Le premier vol de tourisme spatial de Virgin Galactic ne se serait finalement pas passé sans encombre

Le 11 juillet dernier, Virgin Galactic marquait l’histoire en réalisant le premier vol de tourisme spatial pour une entreprise privée. Un premier vol qui aurait pu se finir de manière tragique.

L’orbite terrestre est en passe de devenir une véritable attraction touristique – réservée à des personnes plutôt aisées. Le tourisme spatial est en effet en pleine expansion, grâce à des entreprises telles que Virgin Galactic ou Blue Origin. Toutes deux ont réalisé avec succès un premier vol touristique dans l’espace au mois de juillet. Cependant, celui réalisé par Virgin Galactic ne se serait finalement pas passé aussi bien que ce qu’a indiqué l’entreprise.

La Federal Aviation Administration mène en effet une enquête sur le vol effectué lors de la mission Unity 22 qui, selon les informations du New Yorker, a dévié de sa trajectoire de vol. Une anomalie d’apparence anodine qui aurait pu forcer les pilotes à réaliser un atterrissage d’urgence, mais qui exposait également l’appareil à un risque d’entrer en collision avec d’autres aéronefs.

Une mission poursuivie, malgré les alarmes

Le journaliste du New Yorker Nicolas Schmidle rapporte que l’appareil – propulsé par un avion – a rencontré des problèmes lors de son planage vers l’orbite terrestre, entrainant une déviation de sa trajectoire. Les pilotes ont été avertis par des voyants que la trajectoire de vol n’était pas bonne et que le nez de l’engin n’était pas suffisamment vertical pour atteindre la bonne altitude.
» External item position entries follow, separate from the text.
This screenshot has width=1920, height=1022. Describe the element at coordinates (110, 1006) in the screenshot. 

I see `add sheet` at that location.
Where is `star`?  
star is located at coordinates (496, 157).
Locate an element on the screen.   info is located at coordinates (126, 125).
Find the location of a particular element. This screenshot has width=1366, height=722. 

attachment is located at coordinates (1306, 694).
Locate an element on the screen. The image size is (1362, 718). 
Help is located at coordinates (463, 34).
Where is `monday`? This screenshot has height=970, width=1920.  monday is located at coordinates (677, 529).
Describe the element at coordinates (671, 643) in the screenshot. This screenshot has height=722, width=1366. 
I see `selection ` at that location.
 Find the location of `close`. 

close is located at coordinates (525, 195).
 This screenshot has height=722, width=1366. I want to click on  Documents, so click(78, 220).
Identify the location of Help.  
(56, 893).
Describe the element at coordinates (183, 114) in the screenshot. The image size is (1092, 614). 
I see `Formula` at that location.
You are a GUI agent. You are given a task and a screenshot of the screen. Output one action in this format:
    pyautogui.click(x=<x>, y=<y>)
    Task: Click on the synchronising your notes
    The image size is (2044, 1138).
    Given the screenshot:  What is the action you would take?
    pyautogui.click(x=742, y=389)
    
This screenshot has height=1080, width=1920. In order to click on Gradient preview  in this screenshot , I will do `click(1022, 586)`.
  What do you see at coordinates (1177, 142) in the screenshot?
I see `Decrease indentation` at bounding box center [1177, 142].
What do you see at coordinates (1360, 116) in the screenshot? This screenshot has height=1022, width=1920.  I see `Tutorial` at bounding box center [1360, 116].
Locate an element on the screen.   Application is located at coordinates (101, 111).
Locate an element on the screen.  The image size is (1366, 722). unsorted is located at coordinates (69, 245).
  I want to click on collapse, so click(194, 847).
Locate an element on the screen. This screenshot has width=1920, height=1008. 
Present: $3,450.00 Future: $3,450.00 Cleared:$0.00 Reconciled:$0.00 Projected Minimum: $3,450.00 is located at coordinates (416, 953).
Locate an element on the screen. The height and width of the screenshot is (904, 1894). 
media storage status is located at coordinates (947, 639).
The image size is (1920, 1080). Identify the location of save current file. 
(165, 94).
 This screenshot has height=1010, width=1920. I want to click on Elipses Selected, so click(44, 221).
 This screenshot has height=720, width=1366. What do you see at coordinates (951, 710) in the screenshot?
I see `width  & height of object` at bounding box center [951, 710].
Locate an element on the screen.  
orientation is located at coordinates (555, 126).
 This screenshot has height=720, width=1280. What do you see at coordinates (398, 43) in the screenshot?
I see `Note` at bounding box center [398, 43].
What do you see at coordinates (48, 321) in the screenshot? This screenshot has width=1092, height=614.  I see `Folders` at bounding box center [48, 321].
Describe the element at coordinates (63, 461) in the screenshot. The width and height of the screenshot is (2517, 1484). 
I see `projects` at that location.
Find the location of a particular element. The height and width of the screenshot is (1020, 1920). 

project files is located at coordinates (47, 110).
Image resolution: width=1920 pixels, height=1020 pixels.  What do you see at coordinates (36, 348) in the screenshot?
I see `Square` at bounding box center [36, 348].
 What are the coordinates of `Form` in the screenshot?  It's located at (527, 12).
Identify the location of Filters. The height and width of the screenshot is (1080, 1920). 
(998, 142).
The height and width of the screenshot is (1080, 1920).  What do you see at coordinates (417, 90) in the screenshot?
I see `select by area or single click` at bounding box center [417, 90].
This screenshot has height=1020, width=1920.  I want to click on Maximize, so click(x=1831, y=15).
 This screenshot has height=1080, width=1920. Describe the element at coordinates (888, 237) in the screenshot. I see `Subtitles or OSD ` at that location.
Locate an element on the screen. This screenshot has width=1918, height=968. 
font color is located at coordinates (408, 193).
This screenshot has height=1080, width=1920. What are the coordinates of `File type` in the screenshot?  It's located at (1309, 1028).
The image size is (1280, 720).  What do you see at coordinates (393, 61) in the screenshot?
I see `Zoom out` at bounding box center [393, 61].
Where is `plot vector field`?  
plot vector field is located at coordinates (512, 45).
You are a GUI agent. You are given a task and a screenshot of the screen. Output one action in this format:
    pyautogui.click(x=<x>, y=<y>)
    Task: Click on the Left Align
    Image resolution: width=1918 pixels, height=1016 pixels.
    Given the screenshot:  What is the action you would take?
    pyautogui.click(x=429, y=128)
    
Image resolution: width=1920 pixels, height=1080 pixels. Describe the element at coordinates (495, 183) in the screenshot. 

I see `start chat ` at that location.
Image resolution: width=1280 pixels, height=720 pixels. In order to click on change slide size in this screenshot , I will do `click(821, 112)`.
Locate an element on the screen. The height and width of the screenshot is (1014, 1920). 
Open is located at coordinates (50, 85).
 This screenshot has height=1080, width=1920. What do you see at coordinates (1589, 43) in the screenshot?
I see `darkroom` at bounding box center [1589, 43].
Selon plusieurs sources proches de l’entreprise, la réaction la plus sûre lorsque les voyants – d’abord jaune, puis rouge – se sont allumés était d’interrompre la mission et donc, d’éteindre les moteurs et de retourner sur Terre. En optant pour cette solution, la mission aurait été un échec, mais cela aurait maintenu l’équipage en sécurité, bien que Virgin Galactic assure que cette solution n’était pas la seule.

Pour le journaliste américain, le risque était bien réel. Fort heureusement, la réactivité des pilotes – Dave Mackay, vétéran de la Royal Air Force du Royaume-Uni, et Mike Masucci, un pilote à la retraite de l’Air Force – a permis de corriger le tir et donc, d’atteindre l’orbite terrestre, de marquer l’Histoire et d’assurer un atterrissage réussi.

Plusieurs ratés

Contrairement à SpaceX et Blue Origin, les engins spatiaux de Virgin Galactic impliquent la présence de pilote aux commandes. Un choix qui, malgré les différents problèmes de taille rencontrés par l’entreprise durant les premiers vols d’essai, dont celui de 2014 qui a coûté la vie à un pilote, n’a pas été remis en cause par Richard Branson.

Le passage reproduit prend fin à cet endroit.